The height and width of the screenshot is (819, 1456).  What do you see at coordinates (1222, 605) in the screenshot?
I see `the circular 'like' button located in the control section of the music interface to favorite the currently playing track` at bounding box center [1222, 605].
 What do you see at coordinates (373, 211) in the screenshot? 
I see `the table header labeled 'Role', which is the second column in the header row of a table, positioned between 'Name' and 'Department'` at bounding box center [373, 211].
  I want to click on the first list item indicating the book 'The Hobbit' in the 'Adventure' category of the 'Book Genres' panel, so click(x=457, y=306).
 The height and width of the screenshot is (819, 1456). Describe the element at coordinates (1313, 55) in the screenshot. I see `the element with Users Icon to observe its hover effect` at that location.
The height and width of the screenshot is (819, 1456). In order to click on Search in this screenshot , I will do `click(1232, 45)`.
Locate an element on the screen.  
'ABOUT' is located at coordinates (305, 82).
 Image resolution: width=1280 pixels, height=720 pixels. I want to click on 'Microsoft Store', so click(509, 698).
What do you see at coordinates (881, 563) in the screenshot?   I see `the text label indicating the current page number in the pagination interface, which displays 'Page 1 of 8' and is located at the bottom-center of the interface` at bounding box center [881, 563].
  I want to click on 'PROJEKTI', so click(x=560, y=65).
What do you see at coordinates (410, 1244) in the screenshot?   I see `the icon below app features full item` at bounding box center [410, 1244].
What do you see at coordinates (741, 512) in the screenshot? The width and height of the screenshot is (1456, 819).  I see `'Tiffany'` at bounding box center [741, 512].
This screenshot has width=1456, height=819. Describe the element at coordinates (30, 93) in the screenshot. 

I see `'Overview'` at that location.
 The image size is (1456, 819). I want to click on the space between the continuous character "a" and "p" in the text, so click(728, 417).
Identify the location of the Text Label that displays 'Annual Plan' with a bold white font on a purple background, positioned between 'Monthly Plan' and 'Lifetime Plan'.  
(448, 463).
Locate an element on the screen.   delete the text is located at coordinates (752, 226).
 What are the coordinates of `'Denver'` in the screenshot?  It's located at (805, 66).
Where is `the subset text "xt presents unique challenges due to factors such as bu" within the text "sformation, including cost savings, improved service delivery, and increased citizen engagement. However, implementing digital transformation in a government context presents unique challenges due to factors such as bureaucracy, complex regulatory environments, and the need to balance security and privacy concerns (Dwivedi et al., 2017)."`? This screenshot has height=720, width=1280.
____
Copy the lines above, changing "Locate an element on the screen" to "Find an element on the screen" wherever it occurs and keeping everything else the same.

Answer to this exercise.
The height and width of the screenshot is (819, 1456).  What do you see at coordinates (1222, 605) in the screenshot?
I see `the circular 'like' button located in the control section of the music interface to favorite the currently playing track` at bounding box center [1222, 605].
 What do you see at coordinates (373, 211) in the screenshot? 
I see `the table header labeled 'Role', which is the second column in the header row of a table, positioned between 'Name' and 'Department'` at bounding box center [373, 211].
  I want to click on the first list item indicating the book 'The Hobbit' in the 'Adventure' category of the 'Book Genres' panel, so click(x=457, y=306).
 The height and width of the screenshot is (819, 1456). Describe the element at coordinates (1313, 55) in the screenshot. I see `the element with Users Icon to observe its hover effect` at that location.
The height and width of the screenshot is (819, 1456). In order to click on Search in this screenshot , I will do `click(1232, 45)`.
Find an element on the screen.  
'ABOUT' is located at coordinates (305, 82).
 Image resolution: width=1280 pixels, height=720 pixels. I want to click on 'Microsoft Store', so click(509, 698).
What do you see at coordinates (881, 563) in the screenshot?   I see `the text label indicating the current page number in the pagination interface, which displays 'Page 1 of 8' and is located at the bottom-center of the interface` at bounding box center [881, 563].
  I want to click on 'PROJEKTI', so click(x=560, y=65).
What do you see at coordinates (410, 1244) in the screenshot?   I see `the icon below app features full item` at bounding box center [410, 1244].
What do you see at coordinates (741, 512) in the screenshot? The width and height of the screenshot is (1456, 819).  I see `'Tiffany'` at bounding box center [741, 512].
This screenshot has width=1456, height=819. Describe the element at coordinates (30, 93) in the screenshot. 

I see `'Overview'` at that location.
 The image size is (1456, 819). I want to click on the space between the continuous character "a" and "p" in the text, so click(728, 417).
Identify the location of the Text Label that displays 'Annual Plan' with a bold white font on a purple background, positioned between 'Monthly Plan' and 'Lifetime Plan'.  
(448, 463).
Find an element on the screen.   delete the text is located at coordinates (752, 226).
 What are the coordinates of `'Denver'` in the screenshot?  It's located at (805, 66).
Where is `the subset text "xt presents unique challenges due to factors such as bu" within the text "sformation, including cost savings, improved service delivery, and increased citizen engagement. However, implementing digital transformation in a government context presents unique challenges due to factors such as bureaucracy, complex regulatory environments, and the need to balance security and privacy concerns (Dwivedi et al., 2017)."`? This screenshot has height=720, width=1280.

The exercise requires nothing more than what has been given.